3. Procedimiento según la reivindicación 1, caracterizado porque los inóculos preparados durante la fase (a) se utilizan para inocular estanques abiertos sobre una base discontinua o una base continua.

4. Procedimiento según la reivindicación 1, caracterizado porque el medio acuoso reciclado que procede de la fase (c) se reintegra con los nutrientes necesarios y se utiliza como agente de crecimiento de la fase (a) y la fase (b).

5. Procedimiento según la reivindicación 4, caracterizado porque el medio acuoso reciclado procedente de la fase (c) se reintegra con una corriente acuosa que comprende agua residual industrial que se debe someter a tratamiento terciario.

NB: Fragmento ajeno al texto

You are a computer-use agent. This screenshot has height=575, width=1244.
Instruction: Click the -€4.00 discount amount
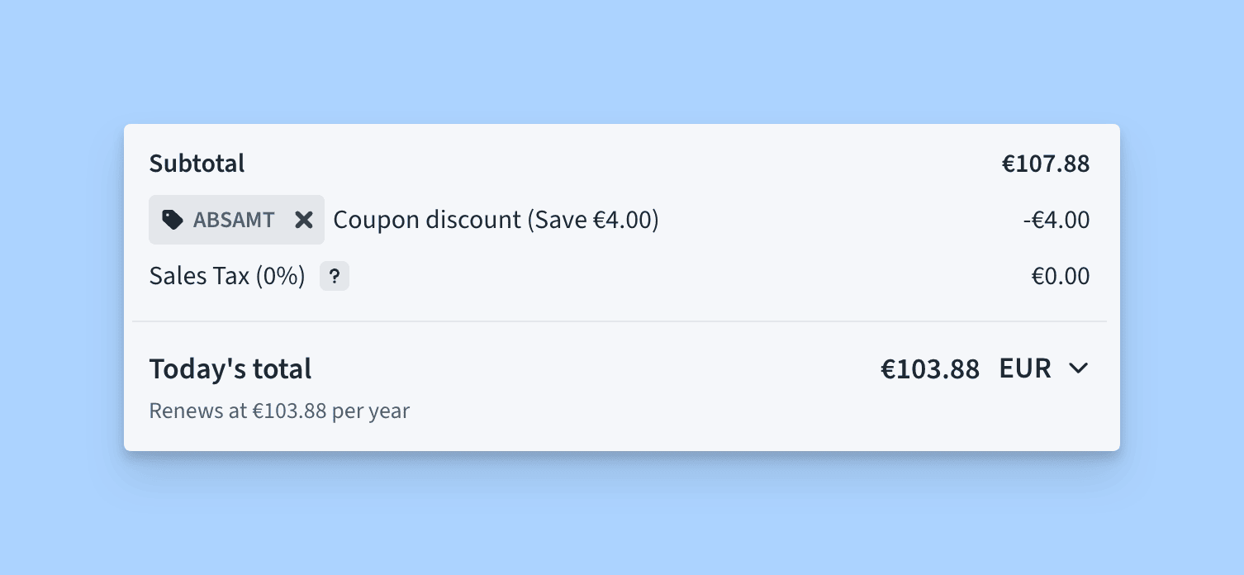point(1056,220)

6. Procedimiento según la reivindicación 1, caracterizado porque el CO_{2} necesario para el cultivo de algas es proporcionado por gases de escape industriales.

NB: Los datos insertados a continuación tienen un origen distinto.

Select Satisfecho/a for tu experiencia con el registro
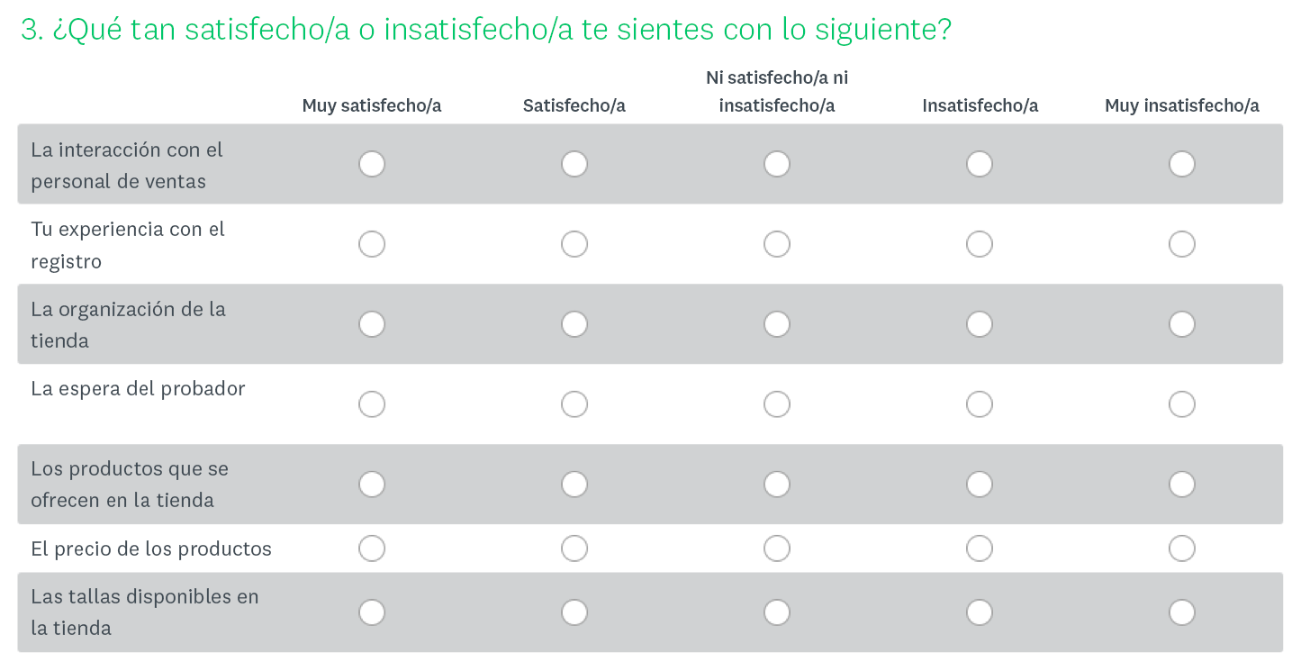The image size is (1292, 662). pyautogui.click(x=574, y=243)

7. Procedimiento según la reivindicación 1, caracterizado porque la fase (b) para el cultivo de la biomasa de algas tiene lugar en estanques abiertos que presentan una forma longitudinal, del tipo "estanques de circulación mixtos con rueda de paletas", equipados con una rueda de paletas para mantener el cultivo de microalgas en agitación constante.

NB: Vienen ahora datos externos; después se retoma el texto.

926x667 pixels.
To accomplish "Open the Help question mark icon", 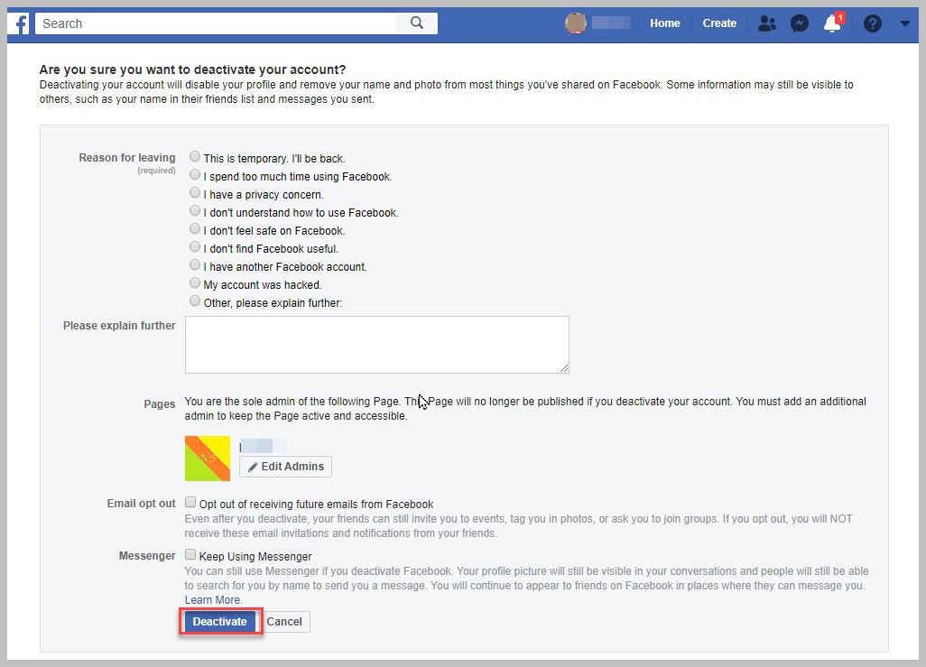I will click(872, 23).
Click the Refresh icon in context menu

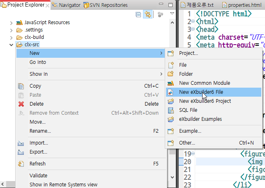click(x=21, y=164)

8. Procedimiento según la reivindicación 1, caracterizado porque los estanques abiertos se hacen funcionar de manera semicontinua, con la toma de muestras del caldo de cultivo y la alimentación de los agentes de crecimiento por la mañana, o de forma continua con interrupción durante la noche.

9. Procedimiento según la reivindicación 1, caracterizado porque la fase de espesamiento (c) de la biomasa de algas se lleva a cabo por medio de separación gravitacional en balsas de sedimentación típicamente utilizadas en plantas de tratamiento de agua.

10. Procedimiento según la reivindicación 9, caracterizado porque el espesamiento de la biomasa se obtiene utilizando polielectrolitos catiónicos.

11. Procedimiento según la reivindicación 1, en el que la fase de inducción de la producción de lípidos tiene lugar en el medio de crecimiento mantenido con limitación de nitrógeno.